Binary similarity is basically the problem of comparing compiled programs or functions and deciding whether they are semantically related. This matters in cybersecurity because you might want to detect reused vulnerable code, identify malware variants, or recognize that two pieces of compiled code are actually doing the same thing even if they look different on the surface.

In 2022, a benchmark called BinaryCorp was released as a large-scale standard for evaluating binary similarity models. It contained around 26 million functions compiled from a wide variety of sources and optimization levels. That scale is a big deal. More variety usually means less bias from any one source of code.

But there is a subtler assumption built into it: the binaries were disassembled using IDA Pro.

That may sound like a minor implementation detail, but in binary analysis, the disassembler is not just a parser. It is interpreting compiled code and trying to reconstruct structure from something that was not designed to be easy to read. Things like function boundaries, control flow, and even what counts as code versus data can depend on the tool’s analysis.

So the benchmark is not just "what the binary is." It is "what IDA Pro thinks the binary is."

At first, that might still seem fine. IDA is one of the best tools in the field. But different disassemblers do disagree in measurable ways.

In 2021, the researchers behind DisCo compared outputs from IDA Pro and Ghidra. They found that 7.3% of actual function starts were found only by IDA, while 10.7% were found only by Ghidra. That means two top tools can look at the same binary and disagree at a pretty fundamental level: where functions even begin.

That is not a tiny stylistic difference. If a model is trained on function-level representations, the definition of a "function" is part of the training data. If the disassembler gets that wrong, or even just interprets it differently, the model inherits that interpretation.

So the natural question is: what happens if you run the same binary similarity model on the output of different disassemblers?

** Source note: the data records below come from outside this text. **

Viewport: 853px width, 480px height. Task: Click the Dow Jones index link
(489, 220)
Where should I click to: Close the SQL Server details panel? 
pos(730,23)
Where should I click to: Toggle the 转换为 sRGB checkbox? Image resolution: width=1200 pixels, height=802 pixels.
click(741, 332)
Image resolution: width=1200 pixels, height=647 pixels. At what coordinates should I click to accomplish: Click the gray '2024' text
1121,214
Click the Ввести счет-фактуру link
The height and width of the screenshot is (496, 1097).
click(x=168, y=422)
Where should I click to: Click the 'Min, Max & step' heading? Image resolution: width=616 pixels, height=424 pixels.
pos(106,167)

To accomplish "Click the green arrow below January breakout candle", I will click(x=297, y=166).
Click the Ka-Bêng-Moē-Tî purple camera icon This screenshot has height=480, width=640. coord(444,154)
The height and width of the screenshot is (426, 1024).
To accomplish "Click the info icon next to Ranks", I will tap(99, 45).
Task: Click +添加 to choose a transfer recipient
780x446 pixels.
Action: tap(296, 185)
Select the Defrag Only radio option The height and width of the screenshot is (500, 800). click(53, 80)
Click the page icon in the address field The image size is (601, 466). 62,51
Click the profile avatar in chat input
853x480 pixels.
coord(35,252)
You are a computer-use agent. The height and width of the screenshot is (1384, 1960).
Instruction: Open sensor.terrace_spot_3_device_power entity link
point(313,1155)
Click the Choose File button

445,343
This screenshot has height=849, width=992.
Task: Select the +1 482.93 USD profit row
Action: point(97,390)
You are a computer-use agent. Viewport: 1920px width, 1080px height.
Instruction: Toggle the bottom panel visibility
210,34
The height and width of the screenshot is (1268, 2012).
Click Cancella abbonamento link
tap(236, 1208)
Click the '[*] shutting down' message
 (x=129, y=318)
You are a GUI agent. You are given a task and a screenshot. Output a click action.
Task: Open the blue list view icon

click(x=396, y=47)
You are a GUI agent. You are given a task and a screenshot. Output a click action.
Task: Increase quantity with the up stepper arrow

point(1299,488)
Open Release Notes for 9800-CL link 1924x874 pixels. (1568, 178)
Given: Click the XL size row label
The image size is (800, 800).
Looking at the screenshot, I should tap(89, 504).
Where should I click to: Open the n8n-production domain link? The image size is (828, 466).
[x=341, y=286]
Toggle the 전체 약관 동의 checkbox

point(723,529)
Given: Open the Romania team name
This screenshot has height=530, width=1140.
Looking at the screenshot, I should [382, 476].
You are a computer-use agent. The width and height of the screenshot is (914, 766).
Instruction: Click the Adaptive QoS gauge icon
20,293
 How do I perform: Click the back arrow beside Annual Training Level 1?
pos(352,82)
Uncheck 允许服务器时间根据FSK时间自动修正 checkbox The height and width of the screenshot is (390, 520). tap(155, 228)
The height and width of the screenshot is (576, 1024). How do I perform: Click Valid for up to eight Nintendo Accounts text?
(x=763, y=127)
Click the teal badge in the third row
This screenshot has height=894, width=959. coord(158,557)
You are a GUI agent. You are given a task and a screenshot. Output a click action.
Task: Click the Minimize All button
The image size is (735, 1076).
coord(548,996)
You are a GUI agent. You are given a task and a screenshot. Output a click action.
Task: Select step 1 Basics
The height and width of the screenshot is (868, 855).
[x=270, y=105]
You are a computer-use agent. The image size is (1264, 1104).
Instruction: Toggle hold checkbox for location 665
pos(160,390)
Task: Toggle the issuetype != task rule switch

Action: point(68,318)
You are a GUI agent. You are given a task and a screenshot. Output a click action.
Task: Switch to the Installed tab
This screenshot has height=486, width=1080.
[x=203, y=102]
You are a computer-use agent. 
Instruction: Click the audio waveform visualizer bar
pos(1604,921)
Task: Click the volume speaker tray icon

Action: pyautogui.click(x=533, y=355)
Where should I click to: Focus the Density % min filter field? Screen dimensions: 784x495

As far as I can tell, that exact question has not really been tested in a clean way. That is surprising, because the answer seems important. If a model performs well on IDA-generated data but worse on Ghidra-generated data, then its benchmark score is not just measuring binary similarity. It is also measuring compatibility with a specific disassembler’s worldview.

The Benchmark Is Not the World

This problem is not unique to reverse engineering.

ImageNet is the most famous example of a benchmark becoming almost synonymous with progress. For years, computer vision models competed on ImageNet, and the field treated improvements on that benchmark as real movement toward better visual understanding.

Again, ImageNet was incredibly important. The point is not that it was useless. The point is that the labels were still created by humans, at scale, under constraints.

Later work by MIT found that many major AI datasets, including ImageNet, contained significant label errors. Some of the mistakes were not subtle either. A mushroom labeled as a spoon. A frog labeled as a cat. A sound mislabeled as something else entirely.

This sounds funny until you remember that these datasets are used to decide whether models are getting better.

If the test itself contains errors, then the score is measuring performance against the dataset’s mistakes too. Sometimes the model may even be "wrong" for disagreeing with a bad label.

That is the part I find interesting. A benchmark does not just measure reality. It defines a version of reality that models are optimized against.

Malware Already Attacks the Assumptions

This matters even more in security because attackers are not passive.

In September 2024, Google Cloud published an analysis of LummaC2, a piece of malware that used indirect control flow to evade automated static analysis. The rough idea is that static analysis tools try to map out a program’s control flow without running it. They build a control flow graph, which shows how execution can move between different blocks of code.

LummaC2 deliberately made that graph harder to reconstruct. Instead of obvious direct jumps, it used indirect branching so that the real connections between blocks only became clear at runtime. According to Google Cloud’s analysis, 1,981 out of 2,009 suspicious code segments used this kind of obfuscation.

That is not just malware being "complicated." That is malware attacking the assumptions of the tools used to analyze it.

This is where the benchmark problem becomes less academic. If binary similarity models are trained and evaluated on datasets created through static disassembly, then they are downstream of the same kinds of tools that malware authors are actively trying to break.

A model can score well on a benchmark and still fail when the benchmark’s assumptions are attacked.

That is not necessarily the model’s fault. It may be doing exactly what it was trained to do. The issue is that the benchmark made some parts of the problem invisible.

So What Do We Do With This?

I do not think the answer is to throw away benchmarks. That would be unrealistic and probably worse. Benchmarks are necessary. They give researchers a shared target, make comparisons possible, and let the field move faster.

But I think benchmarks should be treated more like experimental setups than ground truth.

When a paper says a model achieved 94% accuracy, the immediate follow-up should be:

  • 94% on what?
  • What tools generated the data?
  • Who labeled it?
  • What assumptions are baked into the benchmark?
  • How old is it?
  • What kinds of real-world examples does it exclude?
  • What happens when one part of the pipeline changes?

For binary similarity specifically, there is a very obvious experiment here: take the same model, the same binaries, and compare performance across different disassembler outputs (IDA, Ghidra, Binary Ninja). If the results shift significantly, then the field has to be more careful about treating benchmark performance as general binary understanding.

More broadly, I think this is a useful way to look at AI progress in general. The accuracy score is not meaningless, but it is never the whole story. It is always attached to a dataset, a methodology, and a bunch of decisions that someone made earlier in the pipeline.

The benchmark is not reality. It is a ruler.

And sometimes the ruler is bent.